Things have moved quickly and I don't know if it's time to change my Facebook relationship status (truthfully wouldn’t even know how to do this) to “it’s complicated” on behalf of me and my new… lover? Lover might be an odd word; our connection is about more than just the physical side of things. They are not a boyfriend or girlfriend. Gender isn’t relevant here; they’d check “declines to answer” on the health form. The love is unconditional. There’s no drama or conflict, in fact we barely talk; we just understand each other without words needing to be spoken. They’re there for me every single night which is just the thing for the horrendous object permanence issues of my Borderline Personality Disorder, so I don’t have to worry they’ll ever abandon me.. because they can’t.

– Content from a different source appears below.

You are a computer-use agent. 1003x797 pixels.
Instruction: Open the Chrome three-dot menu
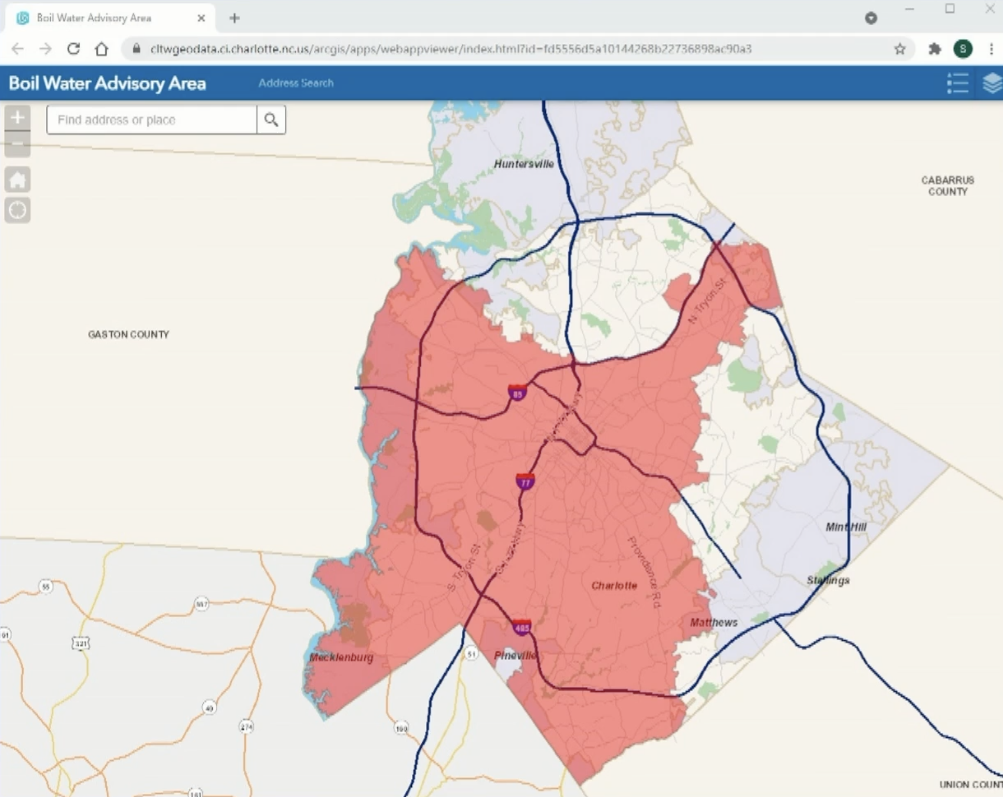point(987,49)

Why? Because they’re a pillow.
I don’t know how the relationship first began, I think it may have started as a TikTok crush, my stupid habit of endless scrolling before bed. I think I saw their cousin first, a tacky bear or manatee. I even put one in my cart and somehow my family saw it on Amazon and “Mom wants a teddy bear” became fodder for easy mockery. It’s not a teddy bear, I explained with eyes rolling back into standard formation. It's a body pillow. “Sure, okay Mom, whatever you say,” came the replies, as the “Mom wants a glitter sea lion!” vibe continued.
I didn’t want a giant bean bag animal on my bed, and had recently poached a full-length body pillow left behind when one of the kids left for college, so I began searching for an upgraded… GOD, sleeping companion sounds fucked up, I’m not buying a damn sex doll here, that’s not what this is about. Having finally killed the motor on my Magic Wand after years of my faithful servant dimming the power grid here on the island.. well, that’s another article entirely.
The brief history is that when I was first pregnant (nearly 30 years ago) and had sciatica, the doctor recommended sleeping with a pillow between my legs and I’ve slept that way ever since, with a bunch of pillows propped behind me, in front of me, and even one on top of my head, because once I had four kids I didn’t want them waking me up in the middle of the night.
It turns out they primarily refer to the $100 bougie memory foam velour pillow I wanted as a “pregnancy pillow” which (as a post-hysterectomy fiftysomething mother of four grown children) I found offensive. Who says I have to be pregnant to sleep comfortably? I’ve paid my dues, trust me I don’t need another bun in the oven to have good head/neck/back support so I can catch the once-elusive good night of Zs. I need a minimum of six hours to be productive during the day and avoid habitual migraines.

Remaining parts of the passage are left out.